(Saved data entries)
*** Begin section ***
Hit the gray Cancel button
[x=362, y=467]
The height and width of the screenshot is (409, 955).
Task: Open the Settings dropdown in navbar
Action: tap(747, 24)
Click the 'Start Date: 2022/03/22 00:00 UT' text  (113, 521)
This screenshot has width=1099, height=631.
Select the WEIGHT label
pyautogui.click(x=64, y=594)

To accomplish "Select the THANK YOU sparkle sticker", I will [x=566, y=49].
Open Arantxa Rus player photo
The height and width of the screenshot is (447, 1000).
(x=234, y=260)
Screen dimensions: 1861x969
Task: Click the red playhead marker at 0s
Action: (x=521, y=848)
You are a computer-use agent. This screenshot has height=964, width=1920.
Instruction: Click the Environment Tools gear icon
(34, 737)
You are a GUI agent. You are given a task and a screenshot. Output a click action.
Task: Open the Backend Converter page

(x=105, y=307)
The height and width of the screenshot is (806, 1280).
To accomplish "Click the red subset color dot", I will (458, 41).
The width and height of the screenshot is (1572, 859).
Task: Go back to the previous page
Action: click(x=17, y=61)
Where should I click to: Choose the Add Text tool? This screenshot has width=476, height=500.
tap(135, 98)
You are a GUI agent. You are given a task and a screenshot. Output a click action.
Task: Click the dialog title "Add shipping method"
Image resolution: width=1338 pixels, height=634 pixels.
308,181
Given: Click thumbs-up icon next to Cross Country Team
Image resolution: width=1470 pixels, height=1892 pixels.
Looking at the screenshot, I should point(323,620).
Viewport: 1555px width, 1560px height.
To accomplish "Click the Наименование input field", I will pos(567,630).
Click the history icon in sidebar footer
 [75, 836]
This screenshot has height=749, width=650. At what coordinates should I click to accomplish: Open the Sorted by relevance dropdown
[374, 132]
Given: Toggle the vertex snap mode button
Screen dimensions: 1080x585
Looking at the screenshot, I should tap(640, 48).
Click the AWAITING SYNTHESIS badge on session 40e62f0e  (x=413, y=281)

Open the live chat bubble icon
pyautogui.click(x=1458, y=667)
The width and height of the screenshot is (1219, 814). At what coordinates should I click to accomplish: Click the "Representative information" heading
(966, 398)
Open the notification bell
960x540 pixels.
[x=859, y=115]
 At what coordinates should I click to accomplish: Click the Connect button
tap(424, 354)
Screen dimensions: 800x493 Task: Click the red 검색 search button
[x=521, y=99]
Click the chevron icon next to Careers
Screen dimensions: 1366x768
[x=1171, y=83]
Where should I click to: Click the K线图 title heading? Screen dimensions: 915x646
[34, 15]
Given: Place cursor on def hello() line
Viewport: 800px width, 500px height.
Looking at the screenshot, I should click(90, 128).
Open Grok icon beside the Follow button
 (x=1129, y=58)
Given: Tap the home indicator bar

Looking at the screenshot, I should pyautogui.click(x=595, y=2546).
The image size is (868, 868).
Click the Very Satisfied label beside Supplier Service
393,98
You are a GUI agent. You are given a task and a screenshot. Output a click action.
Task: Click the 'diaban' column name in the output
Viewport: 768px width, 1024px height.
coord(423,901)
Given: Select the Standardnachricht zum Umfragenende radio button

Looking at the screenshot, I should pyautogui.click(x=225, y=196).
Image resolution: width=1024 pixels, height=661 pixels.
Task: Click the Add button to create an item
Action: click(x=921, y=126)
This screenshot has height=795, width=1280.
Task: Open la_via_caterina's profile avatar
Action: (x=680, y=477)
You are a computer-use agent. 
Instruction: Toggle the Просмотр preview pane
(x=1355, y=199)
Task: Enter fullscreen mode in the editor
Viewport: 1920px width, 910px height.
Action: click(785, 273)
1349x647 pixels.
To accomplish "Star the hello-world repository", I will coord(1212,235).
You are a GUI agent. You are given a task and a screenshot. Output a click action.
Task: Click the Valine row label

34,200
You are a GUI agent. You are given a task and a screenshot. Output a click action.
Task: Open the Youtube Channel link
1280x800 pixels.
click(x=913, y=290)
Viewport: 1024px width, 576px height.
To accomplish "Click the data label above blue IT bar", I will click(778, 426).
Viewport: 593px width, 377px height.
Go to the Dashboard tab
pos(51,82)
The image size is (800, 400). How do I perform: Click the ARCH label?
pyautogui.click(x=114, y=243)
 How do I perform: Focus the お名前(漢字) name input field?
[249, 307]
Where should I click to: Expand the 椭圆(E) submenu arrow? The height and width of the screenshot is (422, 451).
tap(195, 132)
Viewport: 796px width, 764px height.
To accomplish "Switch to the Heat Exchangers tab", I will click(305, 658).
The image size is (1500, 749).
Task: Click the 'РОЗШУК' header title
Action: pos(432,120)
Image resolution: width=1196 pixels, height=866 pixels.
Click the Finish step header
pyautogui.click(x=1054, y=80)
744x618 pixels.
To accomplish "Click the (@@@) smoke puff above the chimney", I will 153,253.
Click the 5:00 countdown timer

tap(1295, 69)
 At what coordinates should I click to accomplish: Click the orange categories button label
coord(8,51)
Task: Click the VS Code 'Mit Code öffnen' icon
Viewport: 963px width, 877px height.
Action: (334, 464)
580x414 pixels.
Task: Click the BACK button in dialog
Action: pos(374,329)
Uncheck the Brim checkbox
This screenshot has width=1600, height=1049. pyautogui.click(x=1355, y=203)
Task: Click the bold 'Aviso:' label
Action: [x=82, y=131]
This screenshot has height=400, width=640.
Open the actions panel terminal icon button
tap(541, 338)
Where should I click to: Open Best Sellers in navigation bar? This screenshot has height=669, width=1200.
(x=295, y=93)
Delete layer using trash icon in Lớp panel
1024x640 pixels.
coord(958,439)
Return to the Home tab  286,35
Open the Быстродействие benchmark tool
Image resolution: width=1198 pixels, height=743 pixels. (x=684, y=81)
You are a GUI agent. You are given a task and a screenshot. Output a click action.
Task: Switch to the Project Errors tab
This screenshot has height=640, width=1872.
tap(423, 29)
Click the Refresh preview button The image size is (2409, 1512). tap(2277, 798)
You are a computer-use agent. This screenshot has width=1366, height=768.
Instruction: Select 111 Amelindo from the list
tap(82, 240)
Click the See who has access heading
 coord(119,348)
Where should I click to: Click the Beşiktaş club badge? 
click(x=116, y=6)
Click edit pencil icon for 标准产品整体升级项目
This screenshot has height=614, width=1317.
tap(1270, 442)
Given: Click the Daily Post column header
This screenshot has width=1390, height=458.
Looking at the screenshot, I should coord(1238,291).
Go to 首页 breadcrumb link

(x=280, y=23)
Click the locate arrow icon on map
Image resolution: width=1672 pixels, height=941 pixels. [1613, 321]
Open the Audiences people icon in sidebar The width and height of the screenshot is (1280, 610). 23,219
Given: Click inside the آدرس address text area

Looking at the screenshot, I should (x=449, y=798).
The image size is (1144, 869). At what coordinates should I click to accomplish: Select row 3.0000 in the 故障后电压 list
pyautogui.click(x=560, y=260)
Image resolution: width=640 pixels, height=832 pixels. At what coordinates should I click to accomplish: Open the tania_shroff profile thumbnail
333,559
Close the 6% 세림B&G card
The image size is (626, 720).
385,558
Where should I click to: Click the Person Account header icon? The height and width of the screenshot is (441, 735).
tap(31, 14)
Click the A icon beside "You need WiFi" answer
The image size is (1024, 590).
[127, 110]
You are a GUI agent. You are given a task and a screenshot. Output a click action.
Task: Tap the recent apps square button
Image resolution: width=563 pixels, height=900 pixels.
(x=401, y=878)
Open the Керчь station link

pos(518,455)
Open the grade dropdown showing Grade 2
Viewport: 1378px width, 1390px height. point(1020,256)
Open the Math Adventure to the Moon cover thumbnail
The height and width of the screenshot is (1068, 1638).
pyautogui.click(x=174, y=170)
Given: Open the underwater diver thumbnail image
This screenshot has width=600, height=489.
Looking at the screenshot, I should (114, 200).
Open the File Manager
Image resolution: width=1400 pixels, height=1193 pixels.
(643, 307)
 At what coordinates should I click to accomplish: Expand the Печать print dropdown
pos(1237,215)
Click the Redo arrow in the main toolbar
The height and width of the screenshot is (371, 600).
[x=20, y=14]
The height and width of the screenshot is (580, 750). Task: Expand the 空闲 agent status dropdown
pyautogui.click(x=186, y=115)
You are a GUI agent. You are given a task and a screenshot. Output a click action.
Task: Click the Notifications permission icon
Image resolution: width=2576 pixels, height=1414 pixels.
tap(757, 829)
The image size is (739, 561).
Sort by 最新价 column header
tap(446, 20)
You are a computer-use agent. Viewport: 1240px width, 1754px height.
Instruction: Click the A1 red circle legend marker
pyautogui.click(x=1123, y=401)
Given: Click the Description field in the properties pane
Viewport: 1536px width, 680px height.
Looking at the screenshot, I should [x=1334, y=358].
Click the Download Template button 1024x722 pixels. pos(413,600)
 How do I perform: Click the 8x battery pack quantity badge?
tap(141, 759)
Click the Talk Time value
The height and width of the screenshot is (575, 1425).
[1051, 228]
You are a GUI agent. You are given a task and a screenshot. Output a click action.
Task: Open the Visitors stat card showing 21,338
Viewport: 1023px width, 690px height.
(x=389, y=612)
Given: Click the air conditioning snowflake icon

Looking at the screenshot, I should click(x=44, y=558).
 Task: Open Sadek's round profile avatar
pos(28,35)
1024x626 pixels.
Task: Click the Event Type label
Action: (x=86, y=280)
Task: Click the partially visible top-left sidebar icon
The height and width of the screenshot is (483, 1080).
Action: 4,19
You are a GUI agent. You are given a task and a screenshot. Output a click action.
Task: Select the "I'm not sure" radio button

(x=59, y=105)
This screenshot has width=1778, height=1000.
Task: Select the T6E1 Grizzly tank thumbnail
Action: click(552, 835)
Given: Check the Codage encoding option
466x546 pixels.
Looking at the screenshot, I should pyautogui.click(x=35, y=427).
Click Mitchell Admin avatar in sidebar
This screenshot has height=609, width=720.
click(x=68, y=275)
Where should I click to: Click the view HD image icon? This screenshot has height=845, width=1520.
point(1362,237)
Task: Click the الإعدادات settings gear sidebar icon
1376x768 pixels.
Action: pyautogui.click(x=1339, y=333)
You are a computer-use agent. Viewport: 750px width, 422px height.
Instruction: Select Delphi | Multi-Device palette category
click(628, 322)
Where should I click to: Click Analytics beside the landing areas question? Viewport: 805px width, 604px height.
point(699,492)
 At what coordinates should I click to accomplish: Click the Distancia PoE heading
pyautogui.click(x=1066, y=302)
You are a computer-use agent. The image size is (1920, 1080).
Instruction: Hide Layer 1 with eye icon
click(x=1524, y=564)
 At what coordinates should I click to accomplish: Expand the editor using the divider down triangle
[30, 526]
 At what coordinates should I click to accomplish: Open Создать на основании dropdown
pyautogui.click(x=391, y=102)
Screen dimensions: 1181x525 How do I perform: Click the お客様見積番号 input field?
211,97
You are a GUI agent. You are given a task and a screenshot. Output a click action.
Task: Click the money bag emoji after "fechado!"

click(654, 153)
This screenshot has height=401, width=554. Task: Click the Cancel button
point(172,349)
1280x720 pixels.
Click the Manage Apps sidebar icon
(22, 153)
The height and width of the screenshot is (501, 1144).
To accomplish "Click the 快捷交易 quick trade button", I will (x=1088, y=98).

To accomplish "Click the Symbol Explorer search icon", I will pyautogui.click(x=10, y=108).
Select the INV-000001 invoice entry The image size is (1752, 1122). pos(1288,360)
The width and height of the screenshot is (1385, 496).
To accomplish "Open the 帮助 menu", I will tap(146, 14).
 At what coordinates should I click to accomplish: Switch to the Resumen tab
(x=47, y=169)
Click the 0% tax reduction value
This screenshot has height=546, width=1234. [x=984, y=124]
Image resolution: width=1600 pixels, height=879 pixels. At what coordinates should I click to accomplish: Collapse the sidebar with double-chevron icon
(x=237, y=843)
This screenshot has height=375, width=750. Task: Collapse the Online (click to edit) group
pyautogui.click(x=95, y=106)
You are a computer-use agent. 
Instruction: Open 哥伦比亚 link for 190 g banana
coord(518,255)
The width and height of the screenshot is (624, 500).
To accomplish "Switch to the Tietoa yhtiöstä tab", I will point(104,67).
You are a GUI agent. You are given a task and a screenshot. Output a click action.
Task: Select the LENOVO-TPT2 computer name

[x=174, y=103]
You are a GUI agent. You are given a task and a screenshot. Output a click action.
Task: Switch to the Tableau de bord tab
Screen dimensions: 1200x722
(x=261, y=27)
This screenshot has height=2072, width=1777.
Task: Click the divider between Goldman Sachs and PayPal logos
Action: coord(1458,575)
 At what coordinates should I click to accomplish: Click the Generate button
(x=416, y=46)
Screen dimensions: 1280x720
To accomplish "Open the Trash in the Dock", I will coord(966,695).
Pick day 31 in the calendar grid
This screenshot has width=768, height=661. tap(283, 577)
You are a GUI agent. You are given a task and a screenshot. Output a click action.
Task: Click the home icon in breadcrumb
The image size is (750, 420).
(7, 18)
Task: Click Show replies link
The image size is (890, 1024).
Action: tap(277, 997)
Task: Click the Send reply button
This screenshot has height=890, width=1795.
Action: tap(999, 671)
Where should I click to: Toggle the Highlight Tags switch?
*** End section ***
▶ _TRY IT_: If the string "mode" is in a line of the entries, pick that line out.

▶ _RESULT FOR THIS TASK_:
Given: Toggle the vertex snap mode button
Task: Enter fullscreen mode in the editor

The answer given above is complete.